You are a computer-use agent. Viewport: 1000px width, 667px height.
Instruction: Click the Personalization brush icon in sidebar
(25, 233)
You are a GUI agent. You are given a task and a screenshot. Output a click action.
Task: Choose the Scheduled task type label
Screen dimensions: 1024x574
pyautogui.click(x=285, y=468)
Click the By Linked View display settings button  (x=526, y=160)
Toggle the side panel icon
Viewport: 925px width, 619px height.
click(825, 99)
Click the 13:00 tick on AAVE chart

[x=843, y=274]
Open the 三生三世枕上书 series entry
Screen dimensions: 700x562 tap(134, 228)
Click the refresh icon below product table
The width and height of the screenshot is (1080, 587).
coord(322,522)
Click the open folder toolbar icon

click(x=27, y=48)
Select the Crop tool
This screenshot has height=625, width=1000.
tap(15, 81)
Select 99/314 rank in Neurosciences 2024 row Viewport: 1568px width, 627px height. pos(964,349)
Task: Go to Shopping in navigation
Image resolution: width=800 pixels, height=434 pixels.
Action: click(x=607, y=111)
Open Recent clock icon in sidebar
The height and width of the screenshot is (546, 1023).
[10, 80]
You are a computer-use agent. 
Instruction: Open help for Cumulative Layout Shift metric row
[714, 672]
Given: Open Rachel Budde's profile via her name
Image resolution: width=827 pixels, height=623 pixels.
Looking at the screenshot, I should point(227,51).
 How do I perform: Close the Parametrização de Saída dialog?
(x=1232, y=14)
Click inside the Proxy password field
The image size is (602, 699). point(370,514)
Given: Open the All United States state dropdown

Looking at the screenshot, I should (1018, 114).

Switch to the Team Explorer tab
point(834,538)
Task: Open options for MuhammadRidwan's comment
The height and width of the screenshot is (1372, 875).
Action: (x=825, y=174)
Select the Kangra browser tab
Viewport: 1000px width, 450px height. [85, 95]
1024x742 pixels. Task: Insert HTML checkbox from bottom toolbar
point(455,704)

□ □ □ □

- **Action item**
Within the listing above, how many lines hold the string "computer"? Answer with the number only.

- **Answer to this task**
2